My journey around Colombia was off to a rough start in Bogota, and it’s an enormous relief to feel settled into traveling and exploring now. The city of Medellin, the lovely hostel I stayed in, and the lovely people I met there undoubtedly helped me transition.


I fell in love with Medellin. As of today I’ve been here a week, and I would love to stay even longer.


The city is enormous, far larger than any I’ve lived in – about four million residents. Yet there are green spaces – trees everywhere along the streets, little parks tucked around and between buildings. The masses of traffic spew exhaust that sticks in the nose, but the perfect springtime weather (which lasts all year thanks to the equatorial location) makes it easier to forgive them.


I greeted Medellin in my usual fashion by wandering the streets downtown, surreptitiously people-watching and smelling the aromas of new and strange fruits sold by countless street vendors. I won’t sugar-coat it : the streets are generally dirty; poor and drug-addled humans are everywhere in evidence, and the traffic is anarchistic and violent. It is a human city, beautiful and awful by turns just like humans are.


This is evident especially in the slums, which one can see from the air by riding the cable section of the metro system.
It’s hard for me to know what the real story is in these slums. Crumbling, destitute buildings crowd one another, decorated with laundry and dogs and piles of rubble. It looks desperately poor, though it’s also easy to romanticize the neighborhood as you catch glimpses of people greeting one another, cooking, laughing, arguing, all crammed together in a wonderful mass of humanity. I think what’s less apparent from the romantic metrocable are the gangs, violence, and lack of education. I met some foreigners who claimed the people there are happy to live in slums (really? In buildings so flimsy the roof is held on by placing bricks on top rather than nails?). I never found out the real story.


I saw some of the things you’re supposed to see – Medellin is the home of Fernando Botero, whose paintings I saw in Bogota. In a plaza with his sculptures I found another fat cat.



More impressive, though are the Pajaro de Paz (bird of peace) sculptures. In 1995, a bomb was placed in the original bird and exploded near a crowd of people, killing 29 and injuring 200 more. The mangled sculpture was to be removed, but Botero insisted it stay and added a replica of the original, as a reminder of the violence of the past (something Medellin is perhaps so desperate to forget that important events are erased from collective consciousness) – and as a slap in the face of the violent perpetrators, to demonstrate their ultimate failure to disrupt the city’s transformation into a peaceful, artistic metropolis.


I took a side trip to Guatape, a town near an artificial lake.
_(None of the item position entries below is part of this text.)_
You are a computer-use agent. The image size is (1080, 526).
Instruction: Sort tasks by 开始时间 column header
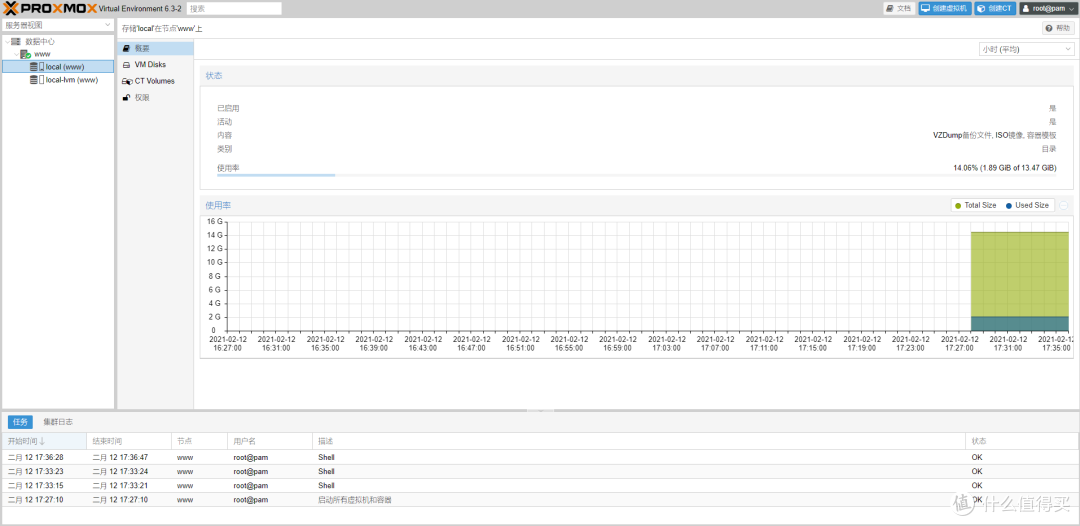click(27, 441)
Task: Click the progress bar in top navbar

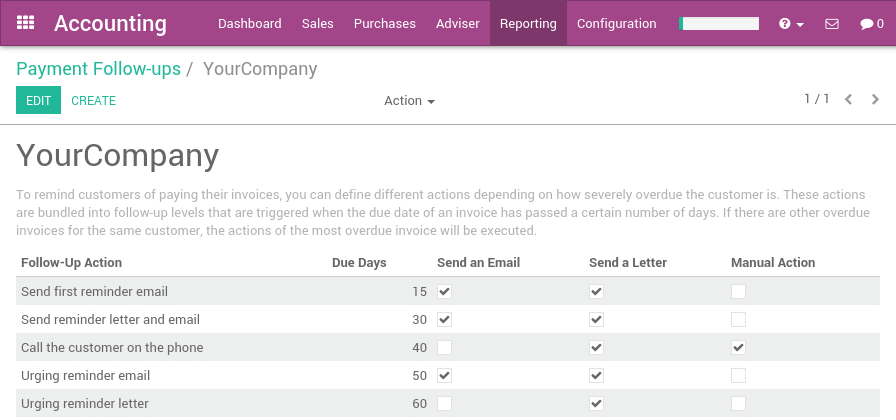Action: click(719, 24)
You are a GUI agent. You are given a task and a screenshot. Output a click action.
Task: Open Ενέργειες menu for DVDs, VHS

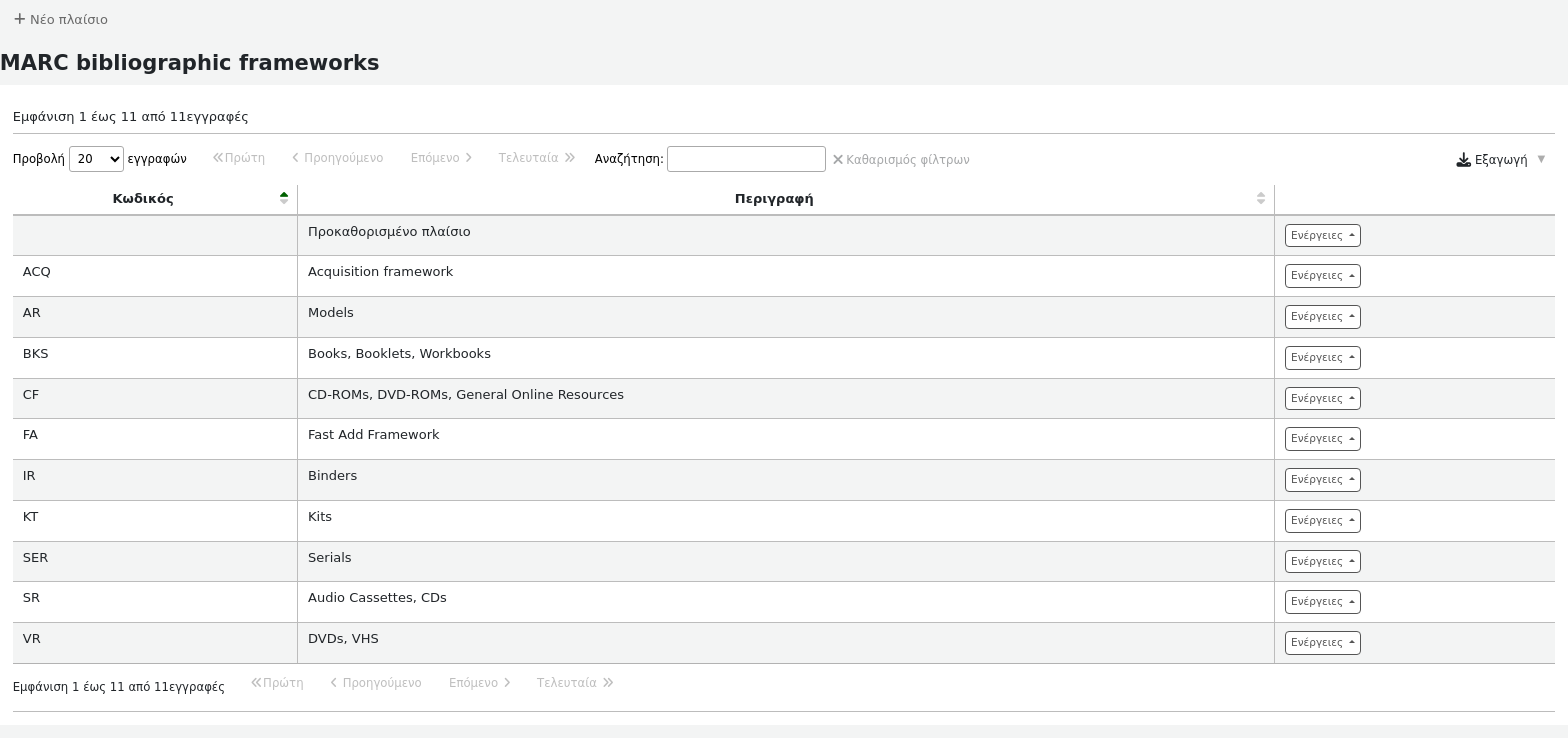point(1322,643)
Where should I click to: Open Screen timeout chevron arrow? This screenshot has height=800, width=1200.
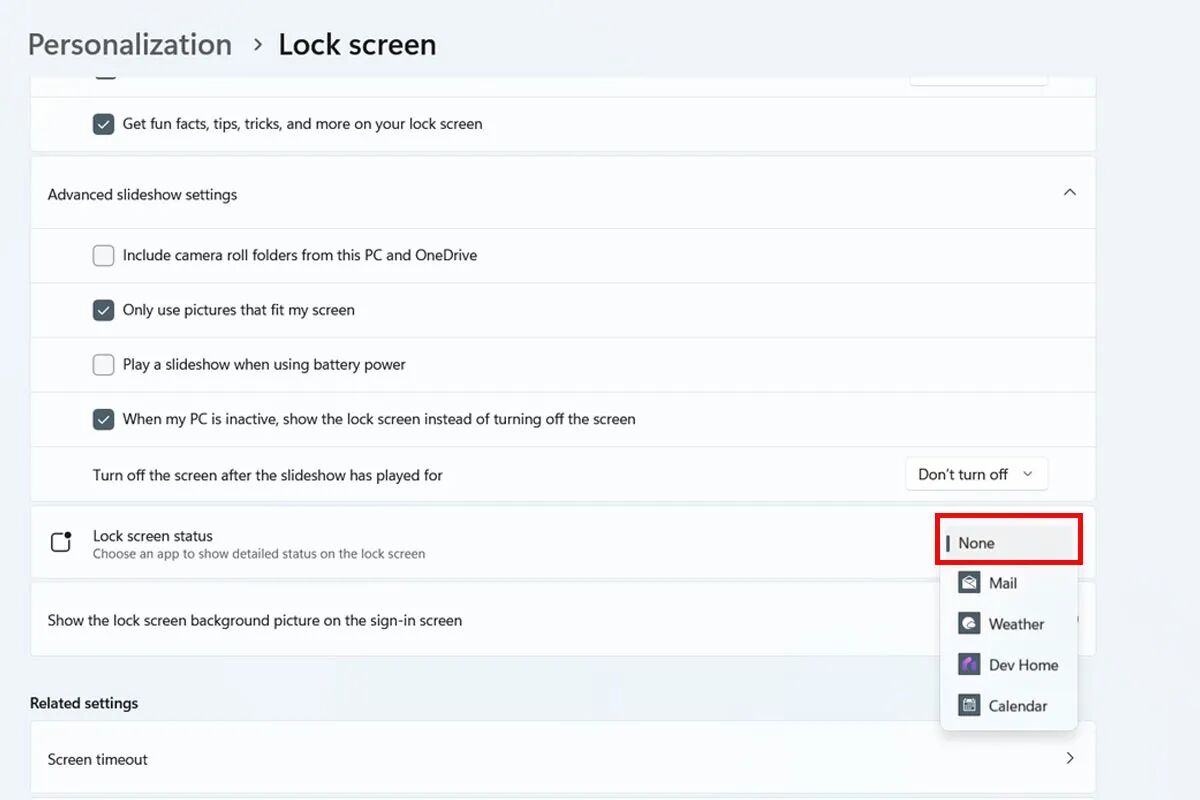point(1069,758)
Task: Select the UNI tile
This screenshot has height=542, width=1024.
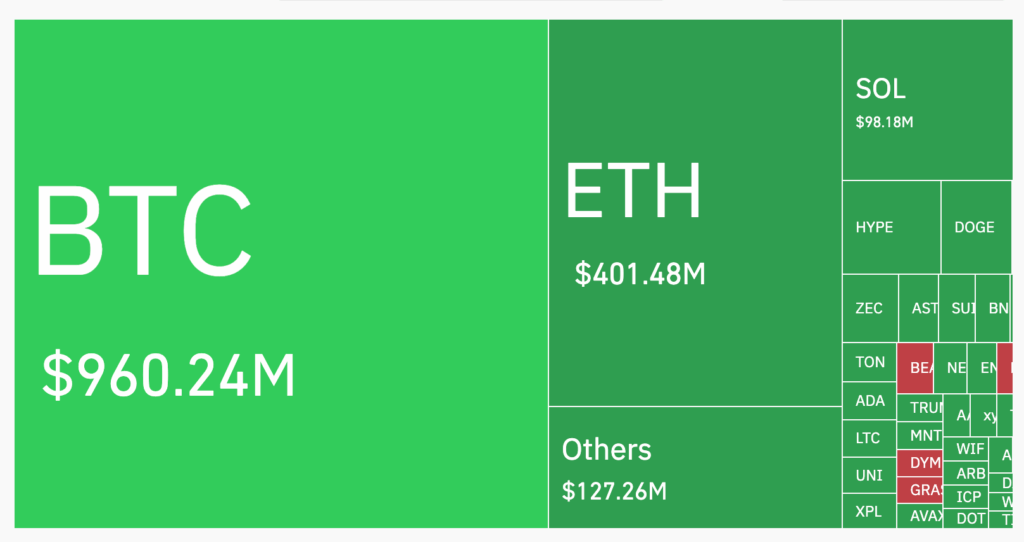Action: pos(870,475)
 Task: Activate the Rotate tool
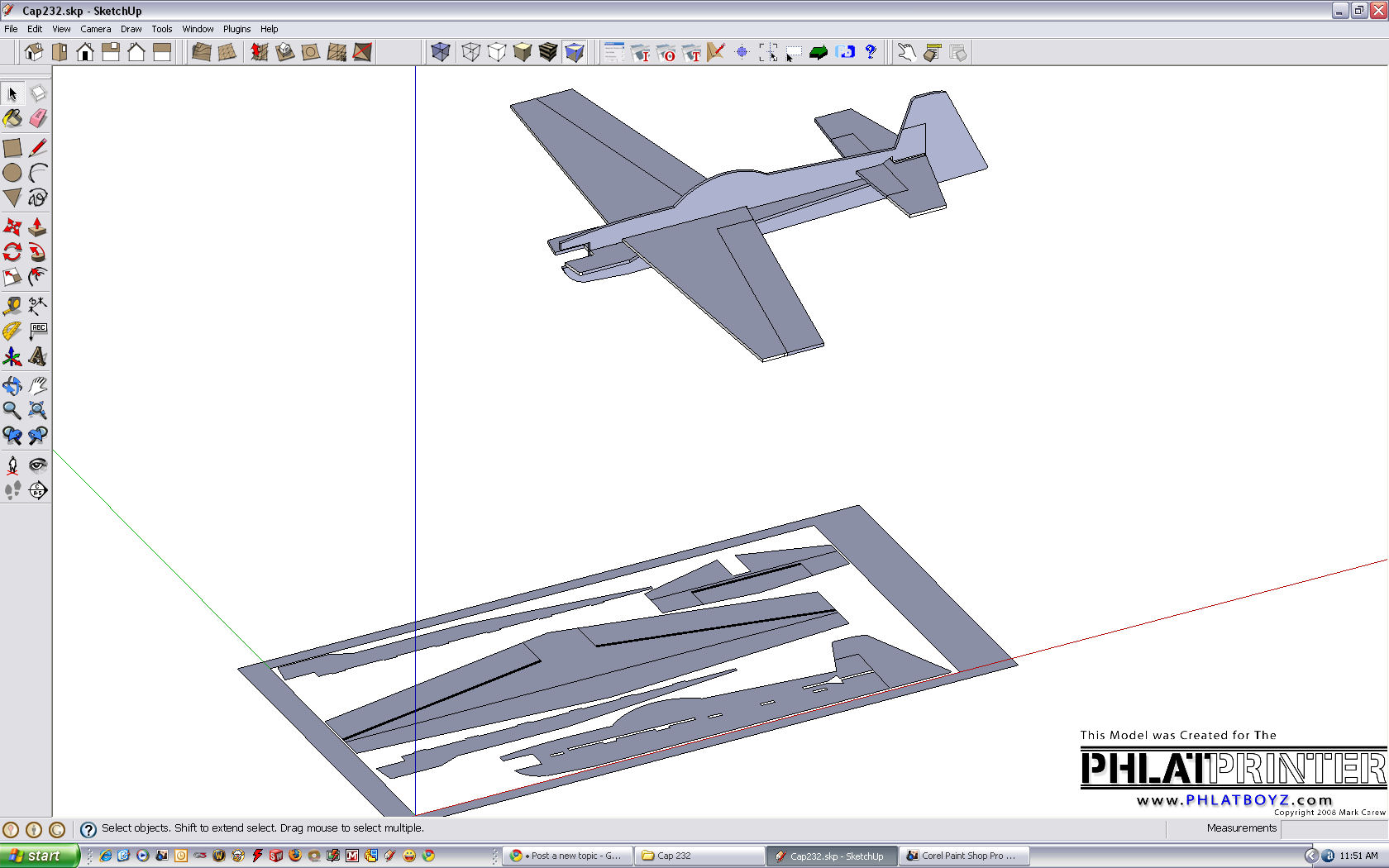coord(12,252)

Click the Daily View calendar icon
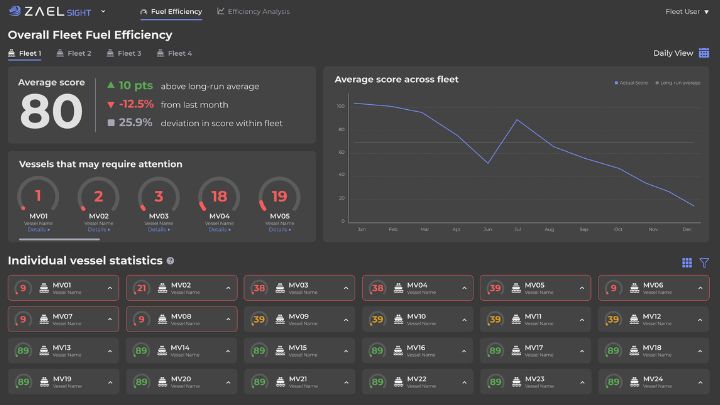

The main feature is an enormous granite monolith, which I of course climbed. After half dome, Angel’s landing, and Monserrate, I’m beginning to think I have some kind of obsession with long staircases.




It’s the views from the top.


It’s hard to explain why I felt so at home in Medellin. I’m sure the fantastic spring climate is a factor – spring has always been my favorite season. It’s almost enough to make me forget how much I miss the desert (almost!).